The process for creating a confidence interval

Using bootstrapping

• Obtain an original sample (at random) & compute the original sample statistic
• Bootstrap the original sample (sample with replacement of the same size as the original sample) in a way similar to how the original sample was collected
• You may need to group your data as needed and then compute the bootstrap statistic from your bootstrap sample
• Create the bootstrap distribution by repeating the process (in the last two steps) many times
• Compute the appropriate percentiles from this bootstrap distribution
• 2.5 and 97.5 for 95% confidence level
• 5 and 95 for 90% confidence level
• Interpret the resulting confidence interval in the context of the problem

Wrap Up

1. In general: What 3 components exist for all hypothesis tests
2. Specifically: How the 3 components vary by setting

Hypothesis Testing in General

The how of these 3 points may change, but the what doesn't:

1. Identify the test statistic
2. Construct the null distribution of the test statistic based on $$H_0$$
3. Compare the observed test statistic to the null distribution to compute the p-value

Specifics 1: Test Statistic

We can do hypothesis testing for different scenarios

Type Population Parameter Test Statistic
One-Sample Mean $$\mu$$ Sample Mean $$\overline{x}$$
One-Sample Proportion $$\pi$$ Sample Proportion $$\widehat{p}$$
Two-Sample (Independent) Diff of Means $$\mu_1 - \mu_2$$ $$\overline{x}_1 - \overline{x}_2$$
Two-Sample (Paired) Mean Difference $$\mu_{diff}$$ $$\overline{x}_{diff}$$
Two-Sample Diff of Proportions $$\pi_1 - \pi_2$$ $$\widehat{p}_1 - \widehat{p}_2$$

Specifics 2: Null Distribution

We can construct the null distribution of the test statistic either

• Via computation i.e. simulation/shuffling
• Ex: We used the Permutation Test i.e. we permuted things
• Via mathematics i.e. analytically
• Ex: Traditionally via Probability using the Central Limit Theorem: $$\overline{X}$$ is Normally distributed as $$n \rightarrow \infty$$
• Note: the null distribution isn't always bell shaped! i.e. not always Normal

Specifics 3: p-Value

Depending on the alternative hypothesis $$H_A$$, we have either

1. Two-sided p-values.
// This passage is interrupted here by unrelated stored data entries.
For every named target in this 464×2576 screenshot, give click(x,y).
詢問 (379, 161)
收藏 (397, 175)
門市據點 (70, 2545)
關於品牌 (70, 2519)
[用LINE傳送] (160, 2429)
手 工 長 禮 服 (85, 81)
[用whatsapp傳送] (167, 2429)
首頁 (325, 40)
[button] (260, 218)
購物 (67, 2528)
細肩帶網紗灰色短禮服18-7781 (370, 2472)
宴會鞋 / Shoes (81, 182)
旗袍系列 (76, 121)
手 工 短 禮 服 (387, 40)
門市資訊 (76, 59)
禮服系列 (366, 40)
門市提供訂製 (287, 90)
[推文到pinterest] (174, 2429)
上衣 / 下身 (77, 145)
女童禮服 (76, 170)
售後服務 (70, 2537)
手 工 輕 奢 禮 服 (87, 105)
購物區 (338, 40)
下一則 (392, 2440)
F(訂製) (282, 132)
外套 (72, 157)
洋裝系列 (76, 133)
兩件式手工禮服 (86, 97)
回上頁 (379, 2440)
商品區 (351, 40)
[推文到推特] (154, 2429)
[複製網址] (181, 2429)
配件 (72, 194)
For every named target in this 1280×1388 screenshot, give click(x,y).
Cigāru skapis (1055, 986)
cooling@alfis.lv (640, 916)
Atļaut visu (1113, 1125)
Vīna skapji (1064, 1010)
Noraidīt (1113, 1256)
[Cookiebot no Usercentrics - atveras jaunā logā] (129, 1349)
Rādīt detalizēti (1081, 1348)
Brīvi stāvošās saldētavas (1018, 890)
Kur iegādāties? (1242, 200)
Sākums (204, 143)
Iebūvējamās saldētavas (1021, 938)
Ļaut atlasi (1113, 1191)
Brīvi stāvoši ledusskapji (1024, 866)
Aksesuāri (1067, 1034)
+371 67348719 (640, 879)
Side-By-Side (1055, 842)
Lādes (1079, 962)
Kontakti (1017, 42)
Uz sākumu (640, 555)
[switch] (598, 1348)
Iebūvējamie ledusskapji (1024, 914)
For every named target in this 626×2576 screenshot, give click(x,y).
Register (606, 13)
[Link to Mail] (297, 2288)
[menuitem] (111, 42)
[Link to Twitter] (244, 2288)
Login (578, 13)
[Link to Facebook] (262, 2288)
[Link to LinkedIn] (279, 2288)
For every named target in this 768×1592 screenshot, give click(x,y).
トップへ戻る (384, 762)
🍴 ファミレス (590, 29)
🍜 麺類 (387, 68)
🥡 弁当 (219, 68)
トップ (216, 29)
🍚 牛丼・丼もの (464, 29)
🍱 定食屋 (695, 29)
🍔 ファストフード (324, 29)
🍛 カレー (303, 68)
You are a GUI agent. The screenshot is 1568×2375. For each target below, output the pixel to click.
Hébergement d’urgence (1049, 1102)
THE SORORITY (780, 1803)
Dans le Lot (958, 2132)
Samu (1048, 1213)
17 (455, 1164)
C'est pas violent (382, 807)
Ex:
• $$H_A: \mu_{1} - \mu_{2} \neq 0$$
2. One-sided p-values. Ex:
• $$H_A: \mu_{1} - \mu_{2} < 0$$
• $$H_A: \mu_{1} - \mu_{2} > 0$$

Moral of the Story

If you forget what hypothesis testing and/or p-values are remember:

Split into your Final Project groups

For each of the following five problems, it may be helpful to identify

• the variables of interest,
• the types of variables they are,
• and the observational units

BEFORE trying to identify which type of problem it is.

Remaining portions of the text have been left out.